__Zu bearbeitendes Material__
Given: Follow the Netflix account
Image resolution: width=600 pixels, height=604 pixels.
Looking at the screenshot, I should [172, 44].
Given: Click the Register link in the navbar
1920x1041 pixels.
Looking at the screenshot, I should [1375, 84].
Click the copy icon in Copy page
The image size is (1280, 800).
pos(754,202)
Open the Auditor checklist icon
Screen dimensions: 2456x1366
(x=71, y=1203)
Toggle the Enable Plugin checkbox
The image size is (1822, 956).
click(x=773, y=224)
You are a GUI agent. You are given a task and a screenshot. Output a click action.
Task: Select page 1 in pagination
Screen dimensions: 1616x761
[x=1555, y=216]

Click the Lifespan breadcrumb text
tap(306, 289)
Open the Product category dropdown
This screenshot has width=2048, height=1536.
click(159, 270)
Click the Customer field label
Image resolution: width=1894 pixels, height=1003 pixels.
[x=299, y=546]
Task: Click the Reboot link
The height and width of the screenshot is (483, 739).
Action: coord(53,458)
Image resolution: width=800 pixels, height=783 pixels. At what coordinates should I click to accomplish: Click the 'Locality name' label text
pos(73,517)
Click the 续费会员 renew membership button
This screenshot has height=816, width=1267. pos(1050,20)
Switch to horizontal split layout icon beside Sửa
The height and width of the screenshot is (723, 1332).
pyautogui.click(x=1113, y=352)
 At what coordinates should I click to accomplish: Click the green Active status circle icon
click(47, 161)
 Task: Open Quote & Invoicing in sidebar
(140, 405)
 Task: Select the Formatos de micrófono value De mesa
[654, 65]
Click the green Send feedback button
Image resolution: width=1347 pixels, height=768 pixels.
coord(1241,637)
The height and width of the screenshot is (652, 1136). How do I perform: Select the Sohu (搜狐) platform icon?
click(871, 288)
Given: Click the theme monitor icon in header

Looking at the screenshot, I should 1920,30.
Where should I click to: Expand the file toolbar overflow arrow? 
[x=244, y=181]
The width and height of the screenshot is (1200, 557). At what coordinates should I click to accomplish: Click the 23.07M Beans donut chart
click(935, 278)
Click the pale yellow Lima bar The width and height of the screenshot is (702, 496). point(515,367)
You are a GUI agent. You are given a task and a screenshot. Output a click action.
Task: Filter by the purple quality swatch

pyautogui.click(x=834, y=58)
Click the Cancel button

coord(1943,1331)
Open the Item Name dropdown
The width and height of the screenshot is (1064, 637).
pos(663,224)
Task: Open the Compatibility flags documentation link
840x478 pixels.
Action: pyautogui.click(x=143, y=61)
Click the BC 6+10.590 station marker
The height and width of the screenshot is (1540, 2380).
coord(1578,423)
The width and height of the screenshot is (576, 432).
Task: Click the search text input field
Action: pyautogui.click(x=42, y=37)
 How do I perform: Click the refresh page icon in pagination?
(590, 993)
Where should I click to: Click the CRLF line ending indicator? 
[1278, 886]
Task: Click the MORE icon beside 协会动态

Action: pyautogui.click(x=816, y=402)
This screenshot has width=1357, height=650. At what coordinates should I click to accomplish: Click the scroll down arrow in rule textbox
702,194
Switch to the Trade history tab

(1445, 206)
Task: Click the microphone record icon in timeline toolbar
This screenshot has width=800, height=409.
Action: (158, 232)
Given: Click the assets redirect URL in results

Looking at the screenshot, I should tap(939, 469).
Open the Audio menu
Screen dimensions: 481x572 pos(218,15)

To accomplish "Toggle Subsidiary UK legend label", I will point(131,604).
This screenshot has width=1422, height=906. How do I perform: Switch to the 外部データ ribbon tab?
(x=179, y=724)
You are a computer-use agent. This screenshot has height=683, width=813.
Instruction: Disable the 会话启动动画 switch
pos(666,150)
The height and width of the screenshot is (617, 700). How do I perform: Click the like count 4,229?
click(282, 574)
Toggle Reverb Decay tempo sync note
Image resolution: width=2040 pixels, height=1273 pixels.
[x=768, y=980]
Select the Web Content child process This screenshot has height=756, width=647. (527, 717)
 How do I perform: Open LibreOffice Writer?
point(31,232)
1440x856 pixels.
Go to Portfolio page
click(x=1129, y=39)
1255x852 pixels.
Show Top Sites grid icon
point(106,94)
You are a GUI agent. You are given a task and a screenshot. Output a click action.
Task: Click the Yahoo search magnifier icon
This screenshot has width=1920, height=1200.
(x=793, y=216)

__Schriftliche Anfrage__
Schreib die Datensätze oben Zeile für Zeile vollständig ab, ohne irgendetwas daran zu ändern.

__Schriftliche Antwort__
Given: Follow the Netflix account
Image resolution: width=600 pixels, height=604 pixels.
Looking at the screenshot, I should [172, 44].
Given: Click the Register link in the navbar
1920x1041 pixels.
Looking at the screenshot, I should [1375, 84].
Click the copy icon in Copy page
The image size is (1280, 800).
pos(754,202)
Open the Auditor checklist icon
Screen dimensions: 2456x1366
(x=71, y=1203)
Toggle the Enable Plugin checkbox
The image size is (1822, 956).
click(x=773, y=224)
You are a GUI agent. You are given a task and a screenshot. Output a click action.
Task: Select page 1 in pagination
Screen dimensions: 1616x761
[x=1555, y=216]

Click the Lifespan breadcrumb text
tap(306, 289)
Open the Product category dropdown
This screenshot has width=2048, height=1536.
click(159, 270)
Click the Customer field label
Image resolution: width=1894 pixels, height=1003 pixels.
[x=299, y=546]
Task: Click the Reboot link
The height and width of the screenshot is (483, 739).
Action: coord(53,458)
Image resolution: width=800 pixels, height=783 pixels. At what coordinates should I click to accomplish: Click the 'Locality name' label text
pos(73,517)
Click the 续费会员 renew membership button
This screenshot has height=816, width=1267. pos(1050,20)
Switch to horizontal split layout icon beside Sửa
The height and width of the screenshot is (723, 1332).
pyautogui.click(x=1113, y=352)
 At what coordinates should I click to accomplish: Click the green Active status circle icon
click(47, 161)
 Task: Open Quote & Invoicing in sidebar
(140, 405)
 Task: Select the Formatos de micrófono value De mesa
[654, 65]
Click the green Send feedback button
Image resolution: width=1347 pixels, height=768 pixels.
coord(1241,637)
The height and width of the screenshot is (652, 1136). How do I perform: Select the Sohu (搜狐) platform icon?
click(871, 288)
Given: Click the theme monitor icon in header

Looking at the screenshot, I should 1920,30.
Where should I click to: Expand the file toolbar overflow arrow? 
[x=244, y=181]
The width and height of the screenshot is (1200, 557). At what coordinates should I click to accomplish: Click the 23.07M Beans donut chart
click(935, 278)
Click the pale yellow Lima bar The width and height of the screenshot is (702, 496). point(515,367)
You are a GUI agent. You are given a task and a screenshot. Output a click action.
Task: Filter by the purple quality swatch

pyautogui.click(x=834, y=58)
Click the Cancel button

coord(1943,1331)
Open the Item Name dropdown
The width and height of the screenshot is (1064, 637).
pos(663,224)
Task: Open the Compatibility flags documentation link
840x478 pixels.
Action: pyautogui.click(x=143, y=61)
Click the BC 6+10.590 station marker
The height and width of the screenshot is (1540, 2380).
coord(1578,423)
The width and height of the screenshot is (576, 432).
Task: Click the search text input field
Action: pyautogui.click(x=42, y=37)
 How do I perform: Click the refresh page icon in pagination?
(590, 993)
Where should I click to: Click the CRLF line ending indicator? 
[1278, 886]
Task: Click the MORE icon beside 协会动态

Action: pyautogui.click(x=816, y=402)
This screenshot has width=1357, height=650. At what coordinates should I click to accomplish: Click the scroll down arrow in rule textbox
702,194
Switch to the Trade history tab

(1445, 206)
Task: Click the microphone record icon in timeline toolbar
This screenshot has width=800, height=409.
Action: (158, 232)
Given: Click the assets redirect URL in results

Looking at the screenshot, I should tap(939, 469).
Open the Audio menu
Screen dimensions: 481x572 pos(218,15)

To accomplish "Toggle Subsidiary UK legend label", I will point(131,604).
This screenshot has width=1422, height=906. How do I perform: Switch to the 外部データ ribbon tab?
(x=179, y=724)
You are a computer-use agent. This screenshot has height=683, width=813.
Instruction: Disable the 会话启动动画 switch
pos(666,150)
The height and width of the screenshot is (617, 700). How do I perform: Click the like count 4,229?
click(282, 574)
Toggle Reverb Decay tempo sync note
Image resolution: width=2040 pixels, height=1273 pixels.
[x=768, y=980]
Select the Web Content child process This screenshot has height=756, width=647. (527, 717)
 How do I perform: Open LibreOffice Writer?
point(31,232)
1440x856 pixels.
Go to Portfolio page
click(x=1129, y=39)
1255x852 pixels.
Show Top Sites grid icon
point(106,94)
You are a GUI agent. You are given a task and a screenshot. Output a click action.
Task: Click the Yahoo search magnifier icon
This screenshot has width=1920, height=1200.
(x=793, y=216)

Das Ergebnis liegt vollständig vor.